_TASK TO COMPLETE_.
Present every line of the records below as a Markdown table with two columns, Row and Line, numbering the rows in order and leaving out blank lines.

Item coordinate data
···

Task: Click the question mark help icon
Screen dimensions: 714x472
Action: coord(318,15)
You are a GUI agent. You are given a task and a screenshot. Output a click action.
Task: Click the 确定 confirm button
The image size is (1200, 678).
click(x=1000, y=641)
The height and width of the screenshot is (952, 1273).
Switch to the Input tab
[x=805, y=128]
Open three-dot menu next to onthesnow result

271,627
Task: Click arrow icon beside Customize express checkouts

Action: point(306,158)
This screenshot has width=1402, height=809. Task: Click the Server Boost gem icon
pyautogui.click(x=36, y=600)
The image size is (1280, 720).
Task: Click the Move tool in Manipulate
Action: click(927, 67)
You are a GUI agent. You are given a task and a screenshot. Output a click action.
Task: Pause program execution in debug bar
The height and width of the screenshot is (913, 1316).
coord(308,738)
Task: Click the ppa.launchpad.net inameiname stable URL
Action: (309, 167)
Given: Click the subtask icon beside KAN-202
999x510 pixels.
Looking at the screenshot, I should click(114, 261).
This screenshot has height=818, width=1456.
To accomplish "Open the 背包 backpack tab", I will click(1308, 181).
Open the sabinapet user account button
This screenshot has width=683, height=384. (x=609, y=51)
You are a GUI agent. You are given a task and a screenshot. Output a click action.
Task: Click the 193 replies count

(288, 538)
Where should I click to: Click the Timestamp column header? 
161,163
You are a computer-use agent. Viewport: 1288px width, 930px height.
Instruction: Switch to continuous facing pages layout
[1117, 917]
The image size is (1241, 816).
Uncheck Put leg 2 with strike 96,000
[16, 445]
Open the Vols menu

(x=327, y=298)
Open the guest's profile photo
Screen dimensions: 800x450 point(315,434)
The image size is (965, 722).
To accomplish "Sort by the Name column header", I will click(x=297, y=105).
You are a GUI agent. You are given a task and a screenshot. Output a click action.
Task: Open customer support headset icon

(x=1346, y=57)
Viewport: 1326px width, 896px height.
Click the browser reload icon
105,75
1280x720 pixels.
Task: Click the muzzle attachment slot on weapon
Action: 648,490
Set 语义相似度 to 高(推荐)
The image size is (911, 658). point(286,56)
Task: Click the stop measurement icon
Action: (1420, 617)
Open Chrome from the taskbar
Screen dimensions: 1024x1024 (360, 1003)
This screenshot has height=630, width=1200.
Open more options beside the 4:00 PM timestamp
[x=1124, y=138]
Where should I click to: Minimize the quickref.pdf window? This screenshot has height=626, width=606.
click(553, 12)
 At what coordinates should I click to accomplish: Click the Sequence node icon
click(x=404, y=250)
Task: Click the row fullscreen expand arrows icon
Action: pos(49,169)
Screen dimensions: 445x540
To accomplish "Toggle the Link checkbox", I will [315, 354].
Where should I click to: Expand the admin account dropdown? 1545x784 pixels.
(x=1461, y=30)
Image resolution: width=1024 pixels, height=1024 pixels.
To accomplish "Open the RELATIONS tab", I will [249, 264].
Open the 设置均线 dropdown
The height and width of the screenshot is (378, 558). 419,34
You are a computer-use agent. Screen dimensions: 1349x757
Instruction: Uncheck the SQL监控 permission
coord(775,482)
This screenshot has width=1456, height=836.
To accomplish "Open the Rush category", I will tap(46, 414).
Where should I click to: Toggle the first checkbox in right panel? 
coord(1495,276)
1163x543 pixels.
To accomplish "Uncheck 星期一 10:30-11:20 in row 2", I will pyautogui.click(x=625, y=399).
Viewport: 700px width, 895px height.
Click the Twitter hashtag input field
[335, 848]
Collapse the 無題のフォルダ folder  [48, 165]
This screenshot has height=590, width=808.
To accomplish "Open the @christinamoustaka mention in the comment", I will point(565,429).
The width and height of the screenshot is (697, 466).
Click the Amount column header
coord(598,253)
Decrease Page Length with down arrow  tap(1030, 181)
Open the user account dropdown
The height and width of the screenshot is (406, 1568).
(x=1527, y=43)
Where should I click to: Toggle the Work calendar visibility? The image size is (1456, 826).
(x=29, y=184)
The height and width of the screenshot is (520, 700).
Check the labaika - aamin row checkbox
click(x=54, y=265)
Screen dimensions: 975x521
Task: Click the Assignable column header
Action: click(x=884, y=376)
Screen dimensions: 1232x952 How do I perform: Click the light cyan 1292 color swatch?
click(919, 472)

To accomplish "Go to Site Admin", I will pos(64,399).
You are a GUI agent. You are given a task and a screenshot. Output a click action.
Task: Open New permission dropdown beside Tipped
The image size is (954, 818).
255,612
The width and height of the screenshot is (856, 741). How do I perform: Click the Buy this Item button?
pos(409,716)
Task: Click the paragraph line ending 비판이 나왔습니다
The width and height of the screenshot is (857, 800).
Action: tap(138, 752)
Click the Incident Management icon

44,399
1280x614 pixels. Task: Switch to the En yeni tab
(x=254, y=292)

···

_ANSWER FOR THIS EXERCISE_.
| Row | Line |
|---|---|
| 1 | Task: Click the question mark help icon |
| 2 | Screen dimensions: 714x472 |
| 3 | Action: coord(318,15) |
| 4 | You are a GUI agent. You are given a task and a screenshot. Output a click action. |
| 5 | Task: Click the 确定 confirm button |
| 6 | The image size is (1200, 678). |
| 7 | click(x=1000, y=641) |
| 8 | The height and width of the screenshot is (952, 1273). |
| 9 | Switch to the Input tab |
| 10 | [x=805, y=128] |
| 11 | Open three-dot menu next to onthesnow result |
| 12 | 271,627 |
| 13 | Task: Click arrow icon beside Customize express checkouts |
| 14 | Action: point(306,158) |
| 15 | This screenshot has width=1402, height=809. Task: Click the Server Boost gem icon |
| 16 | pyautogui.click(x=36, y=600) |
| 17 | The image size is (1280, 720). |
| 18 | Task: Click the Move tool in Manipulate |
| 19 | Action: click(927, 67) |
| 20 | You are a GUI agent. You are given a task and a screenshot. Output a click action. |
| 21 | Task: Pause program execution in debug bar |
| 22 | The height and width of the screenshot is (913, 1316). |
| 23 | coord(308,738) |
| 24 | Task: Click the ppa.launchpad.net inameiname stable URL |
| 25 | Action: (309, 167) |
| 26 | Given: Click the subtask icon beside KAN-202 |
| 27 | 999x510 pixels. |
| 28 | Looking at the screenshot, I should click(114, 261). |
| 29 | This screenshot has height=818, width=1456. |
| 30 | To accomplish "Open the 背包 backpack tab", I will click(1308, 181). |
| 31 | Open the sabinapet user account button |
| 32 | This screenshot has width=683, height=384. (x=609, y=51) |
| 33 | You are a GUI agent. You are given a task and a screenshot. Output a click action. |
| 34 | Task: Click the 193 replies count |
| 35 | (288, 538) |
| 36 | Where should I click to: Click the Timestamp column header?  |
| 37 | 161,163 |
| 38 | You are a computer-use agent. Viewport: 1288px width, 930px height. |
| 39 | Instruction: Switch to continuous facing pages layout |
| 40 | [1117, 917] |
| 41 | The image size is (1241, 816). |
| 42 | Uncheck Put leg 2 with strike 96,000 |
| 43 | [16, 445] |
| 44 | Open the Vols menu |
| 45 | (x=327, y=298) |
| 46 | Open the guest's profile photo |
| 47 | Screen dimensions: 800x450 point(315,434) |
| 48 | The image size is (965, 722). |
| 49 | To accomplish "Sort by the Name column header", I will click(x=297, y=105). |
| 50 | You are a GUI agent. You are given a task and a screenshot. Output a click action. |
| 51 | Task: Open customer support headset icon |
| 52 | (x=1346, y=57) |
| 53 | Viewport: 1326px width, 896px height. |
| 54 | Click the browser reload icon |
| 55 | 105,75 |
| 56 | 1280x720 pixels. |
| 57 | Task: Click the muzzle attachment slot on weapon |
| 58 | Action: 648,490 |
| 59 | Set 语义相似度 to 高(推荐) |
| 60 | The image size is (911, 658). point(286,56) |
| 61 | Task: Click the stop measurement icon |
| 62 | Action: (1420, 617) |
| 63 | Open Chrome from the taskbar |
| 64 | Screen dimensions: 1024x1024 (360, 1003) |
| 65 | This screenshot has height=630, width=1200. |
| 66 | Open more options beside the 4:00 PM timestamp |
| 67 | [x=1124, y=138] |
| 68 | Where should I click to: Minimize the quickref.pdf window? This screenshot has height=626, width=606. |
| 69 | click(553, 12) |
| 70 |  At what coordinates should I click to accomplish: Click the Sequence node icon |
| 71 | click(x=404, y=250) |
| 72 | Task: Click the row fullscreen expand arrows icon |
| 73 | Action: pos(49,169) |
| 74 | Screen dimensions: 445x540 |
| 75 | To accomplish "Toggle the Link checkbox", I will [315, 354]. |
| 76 | Where should I click to: Expand the admin account dropdown? 1545x784 pixels. |
| 77 | (x=1461, y=30) |
| 78 | Image resolution: width=1024 pixels, height=1024 pixels. |
| 79 | To accomplish "Open the RELATIONS tab", I will [249, 264]. |
| 80 | Open the 设置均线 dropdown |
| 81 | The height and width of the screenshot is (378, 558). 419,34 |
| 82 | You are a computer-use agent. Screen dimensions: 1349x757 |
| 83 | Instruction: Uncheck the SQL监控 permission |
| 84 | coord(775,482) |
| 85 | This screenshot has width=1456, height=836. |
| 86 | To accomplish "Open the Rush category", I will tap(46, 414). |
| 87 | Where should I click to: Toggle the first checkbox in right panel?  |
| 88 | coord(1495,276) |
| 89 | 1163x543 pixels. |
| 90 | To accomplish "Uncheck 星期一 10:30-11:20 in row 2", I will pyautogui.click(x=625, y=399). |
| 91 | Viewport: 700px width, 895px height. |
| 92 | Click the Twitter hashtag input field |
| 93 | [335, 848] |
| 94 | Collapse the 無題のフォルダ folder  [48, 165] |
| 95 | This screenshot has height=590, width=808. |
| 96 | To accomplish "Open the @christinamoustaka mention in the comment", I will point(565,429). |
| 97 | The width and height of the screenshot is (697, 466). |
| 98 | Click the Amount column header |
| 99 | coord(598,253) |
| 100 | Decrease Page Length with down arrow  tap(1030, 181) |
| 101 | Open the user account dropdown |
| 102 | The height and width of the screenshot is (406, 1568). |
| 103 | (x=1527, y=43) |
| 104 | Where should I click to: Toggle the Work calendar visibility? The image size is (1456, 826). |
| 105 | (x=29, y=184) |
| 106 | The height and width of the screenshot is (520, 700). |
| 107 | Check the labaika - aamin row checkbox |
| 108 | click(x=54, y=265) |
| 109 | Screen dimensions: 975x521 |
| 110 | Task: Click the Assignable column header |
| 111 | Action: click(x=884, y=376) |
| 112 | Screen dimensions: 1232x952 How do I perform: Click the light cyan 1292 color swatch? |
| 113 | click(919, 472) |
| 114 | To accomplish "Go to Site Admin", I will pos(64,399). |
| 115 | You are a GUI agent. You are given a task and a screenshot. Output a click action. |
| 116 | Task: Open New permission dropdown beside Tipped |
| 117 | The image size is (954, 818). |
| 118 | 255,612 |
| 119 | The width and height of the screenshot is (856, 741). How do I perform: Click the Buy this Item button? |
| 120 | pos(409,716) |
| 121 | Task: Click the paragraph line ending 비판이 나왔습니다 |
| 122 | The width and height of the screenshot is (857, 800). |
| 123 | Action: tap(138, 752) |
| 124 | Click the Incident Management icon |
| 125 | 44,399 |
| 126 | 1280x614 pixels. Task: Switch to the En yeni tab |
| 127 | (x=254, y=292) |